Big Data Implementation Challenge

Big Data has challenges both in the operational environment and in analytical environments. In operational environments, Big Data challenges can deal with overwhelming traffic on a website because of an event or a cyberattack, and dealing with that requires newer forms of tools and technologies. Diagnostic applications on-board aircrafts and heavy machinery deal with a large volume of sensory input, and based on that they have to take a course of action. However, we will limit ourselves to a Big Data implementation challenge only within the analytical space where historical data is essential in identifying patterns that can be used for proactive decision-making strategies. Two excellent articles provide more depth to this topic:

■ “What Big Data Is Really About” (Madsen, 2013)

■ “What’s Your Strategic Intent for Big Data?” (Davenport, 2013)
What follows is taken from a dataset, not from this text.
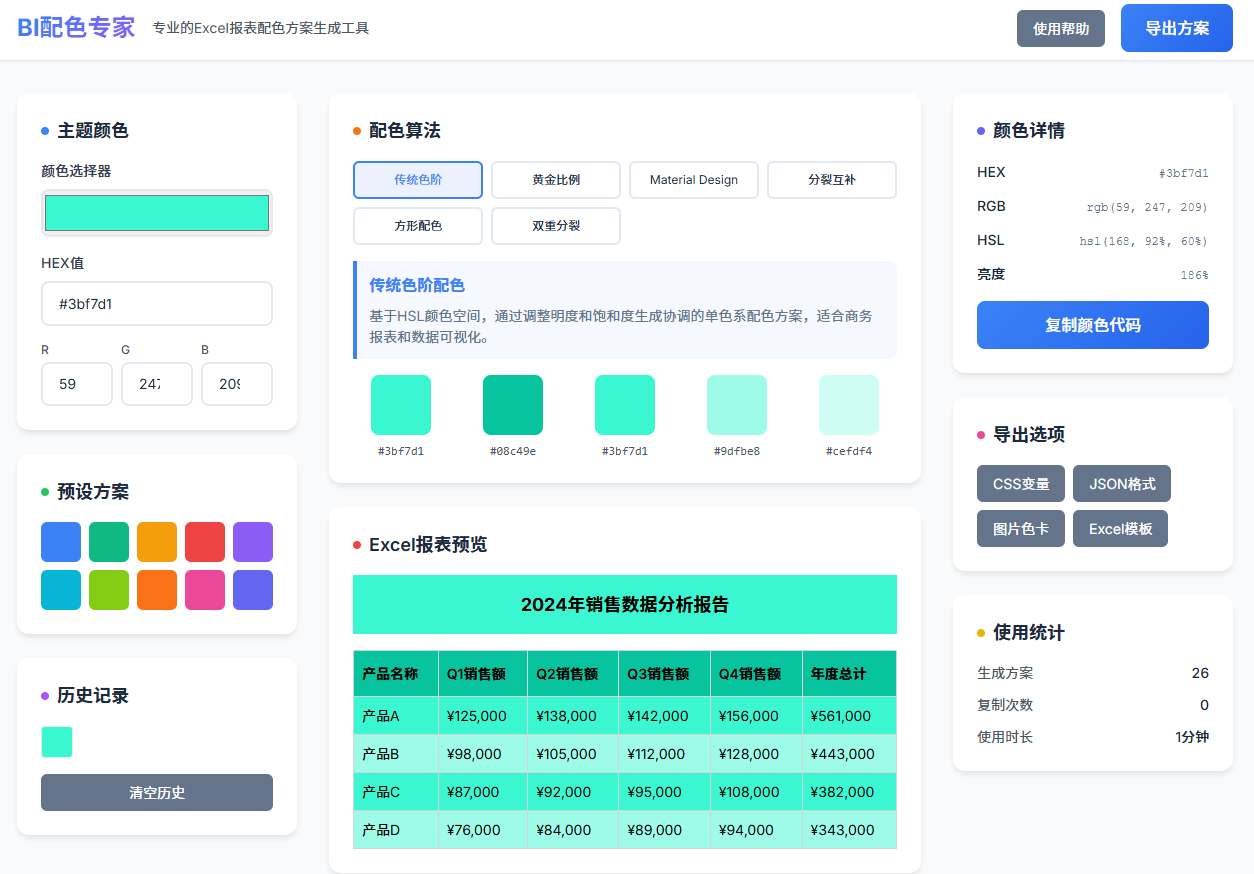Select the 方形配色 algorithm
The image size is (1254, 874).
[417, 226]
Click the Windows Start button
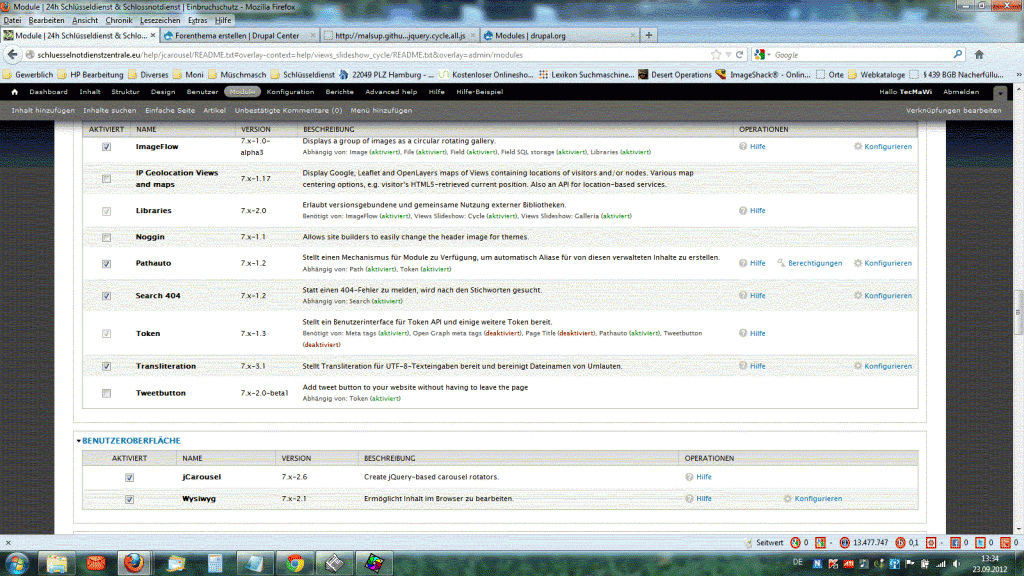The width and height of the screenshot is (1024, 576). click(17, 562)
The technology vendors dealing in NoSQL databases, in-memory systems or database appliances typically position their Big Data solutions as an alternate to traditional data warehousing. The premise that drives this perspective is that savvy business users want all of their data all the time and in one place so they can get to it any time and anyway they want to without going through months of development through various marts and summary layers. If that is in fact a challenge posed by the business to the data warehousing and IT teams, the proposition that buy a big enough appliance or big enough data storage and processing infrastructure and eliminate all the ETL and aggregations and marts and summaries, etc. may actually make sense. However, the Information Continuum prohibits or creates a barrier to this approach. While it is technologically possible to build a very large Hadoop cluster and dump all the data from all the internal and external systems in there, the understanding of the inter-relationships of the data and exposing all that data meaningfully to business users would be a challenge. Users can get lost in such a large universe of data fields and records and their inter-relationships and dependencies or they can inter-mix data incorrectly without realizing. The Information Continuum represents a natural evolution where organizational appetite for data and insights as well as the understanding also evolves accordingly.

Controlling the Size

The first thing to identify is whether the problem domain under consideration poses all three problems of velocity, variety, and volume. If the problem primarily deals with machine sensor–type data that sends readings every few milliseconds, there is a way to eliminate the velocity and volume parameters from the equation by only recording significant shifts in the readings. As long as the sensor sends the same exact information, there may be an option to ignore it. However, careful analysis of the problem domain is required to see whether the readings before the significant shift actually demonstrate a pattern. Keeping all the detailed readings can come in handy, but the effort and cost required to manage that should be justified against stated objectives.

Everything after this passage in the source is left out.